Thanksgiving Ride Report – Google, San Diego and Single Digit Windchills

Morning Odometer: 827
Evening Odometer: 1411

I woke up late again. I’m not a morning person. Recently bought a new alarm clock, a “Screaming Meanie”. It sounds at 120db and you have to awkwardly press three buttons to disarm it, a nightmare for a chronic snoozer like me. I managed to snooze for 3 hours. Every ten minutes I would jolt up to the alarm, press the alarm between my thighs while i fumble to disarm the deafening alarm. I’m now convinced that I’m a lost snoozer and nothing will work.

I finally woke up and stumbled around my smoke stained room in my typical “F@#k I’m late” fashion and then exploded when I found that the shower didn’t work. I’m not a clean freak, but the one thing I look forward to after straddling an 10 inch wide seat for 10 hours is a long hot shower. I was too late and frustrated to have it fixed or move to another room. I suited up, packed up, and secured my luggage, all the while fantasizing about how I am going to bitch out the motel manager. I return my key and insist that I be reimbursed a portion of my room’s fee for being given faulty facilities. He didn’t budge. He’s a kind old man and I almost feel bad for laying into him, but I continue because I always back down. That’s what I do. If I get served a Rum and Coke when I asked for a Jack and Coke, I’ll usually rationalize away any action that I should take on the matter. So speaking up, let alone angrily arguing with him was a personal achievement that I was satisfied with.

The bad start to my morning faded away quickly as the reality of where I was going next sunk in. I was on my way to Google’s headquarters. :) I had no idea what to expect and I didn’t know if I would even be allowed get near the place. It was the day after Thanksgiving so the place was a ghost town. I saw about 5 people walking around the whole time I was there. I parked my bike near some Google bikes to get a picture when a security guy on a golf cart rolled up next to me. I expected to be questioned, but was greeted with a friendly “Hello.” As I rode out of the parking lot I saw some other nerds walking around taking pictures and I didn’t feel quite so weird about visiting Google, although I doubt they drove 800 miles to do so.

I was near San Francisco at this point so I got something to eat and took a ride over the Golden Gate bridge. I didn’t stop for picture but took video of the ride.

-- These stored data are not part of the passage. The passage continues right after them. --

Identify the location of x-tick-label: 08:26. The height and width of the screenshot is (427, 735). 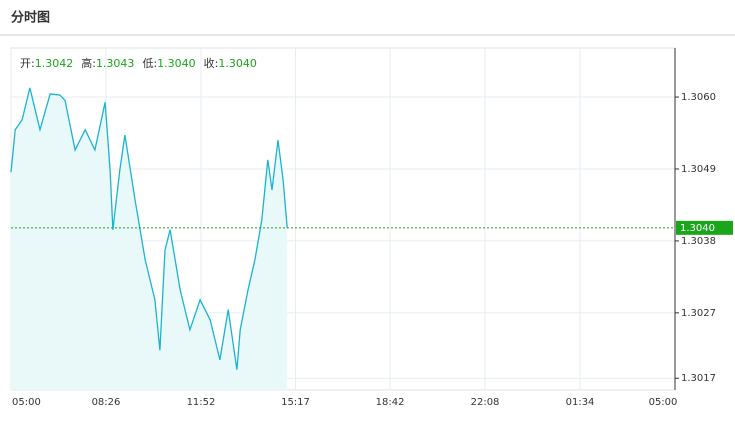
(106, 402).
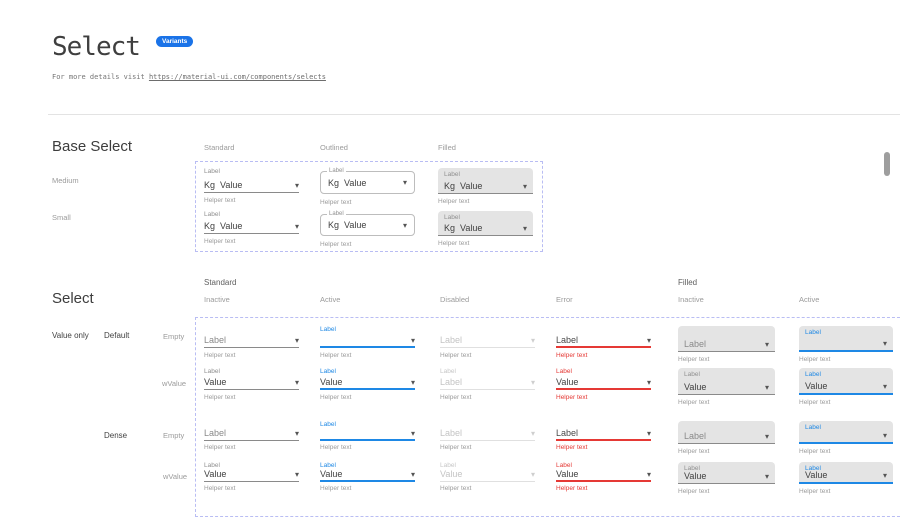  I want to click on select-standard-active-empty: Label ▾ Helper text, so click(368, 342).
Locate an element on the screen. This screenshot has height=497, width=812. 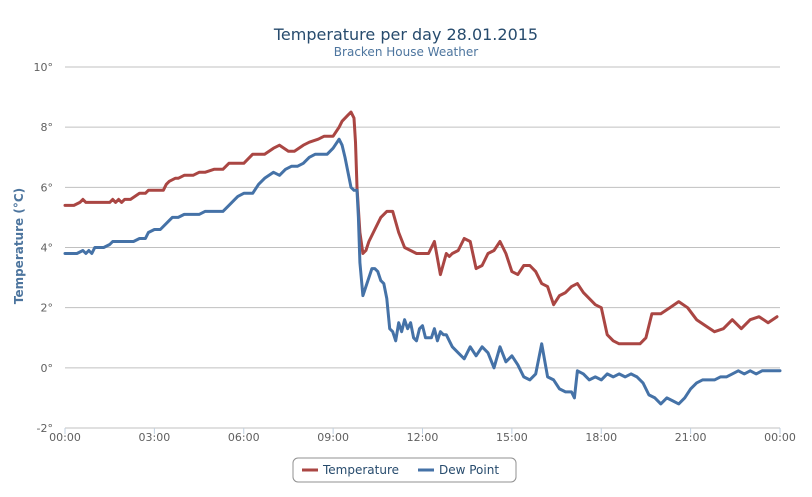
legend-item-temperature: Temperature is located at coordinates (350, 470).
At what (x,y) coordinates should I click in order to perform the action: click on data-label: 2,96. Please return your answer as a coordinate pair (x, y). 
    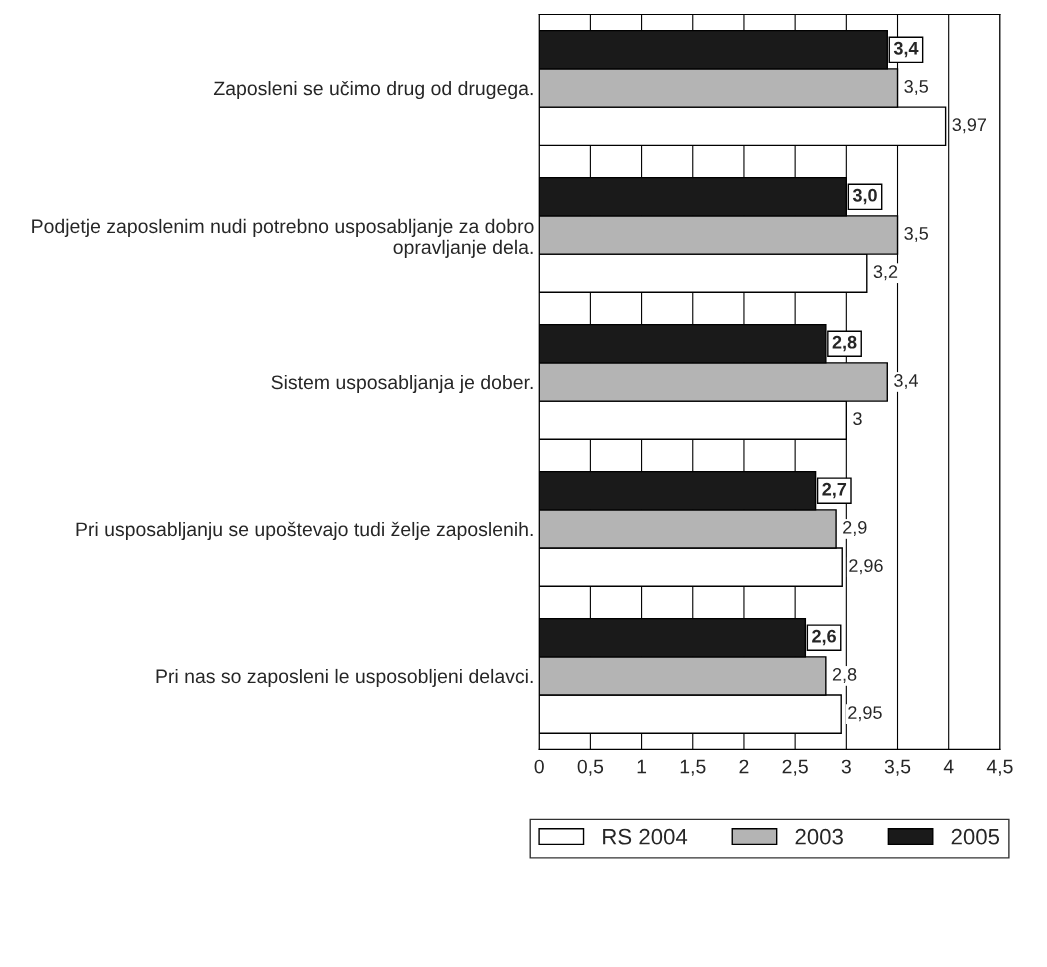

This is the farthest north I would travel. Around mid afternoon I started heading south along I-5 towards Death Valley. I was dreading hitting the expressway, but after about an hour the skies opened up and felt at ease. It was quite a contrast to the sharp cliffs claustrophobic forests of Big Surr. For hours I straddled and edge with rolling hills to my right and miles of flat land to my left. It wasn’t long before the sun was setting on my right shoulder over the hills and simultaneously the moon rose on my left shoulder over the plains. It was like a cosmic battle over Interstate 5. The moon sucked away the heat from the sun and I realized that this was just the beginning of a very cold night.

I stopped to warm up at a gas station and parked near a group of 15 or so fellow riders. I guzzled down some hot chocolate and stamped feeling back into my feet. After saying my goodbyes to another single serving friend I was on my way. I just had 200 miles to go. Basically a gas tank away, “No problem,” I repeated to reassure myself.

The wind chill was around 30 degrees, not terrible with all my gear, but not pleasant either. Then I started to ascend into some mountains. I had chosen a longer route, but one that would take me around the mountains, but I had caught the edge of them. One thousand foot elevation turned to 5000 and wind chill reached in the single digits. I felt like I could get into some serious trouble with these temperatures. It was around 11pm and I was getting a little fatigued. Speeding only causes more fatigue so I kept to the limit. I started getting numb from the cold, so I started jumping up and down to get the blood flowing. I like to call them “cycle-jacks.” The reality of the moment kicked in eventually and I started laughing hysterically at the image of some nut in the middle of the mountains jumping up and down on his motorcycle at 75mph. After I made it out of the mountains I stopped in the desert to collect myself and do some star gazing. Orion was out again and consumed the night sky. I passed through Red Rock Canyon State Park and the full moon lit up the rocks an amazing ways. The rocks had a hint of blue and purple and the jagged formations casted shadows which were equally mesmerizing. This night’s riding was the longest and coldest I had ever endured but it was one of the most enjoyable times I’ve had on two wheels.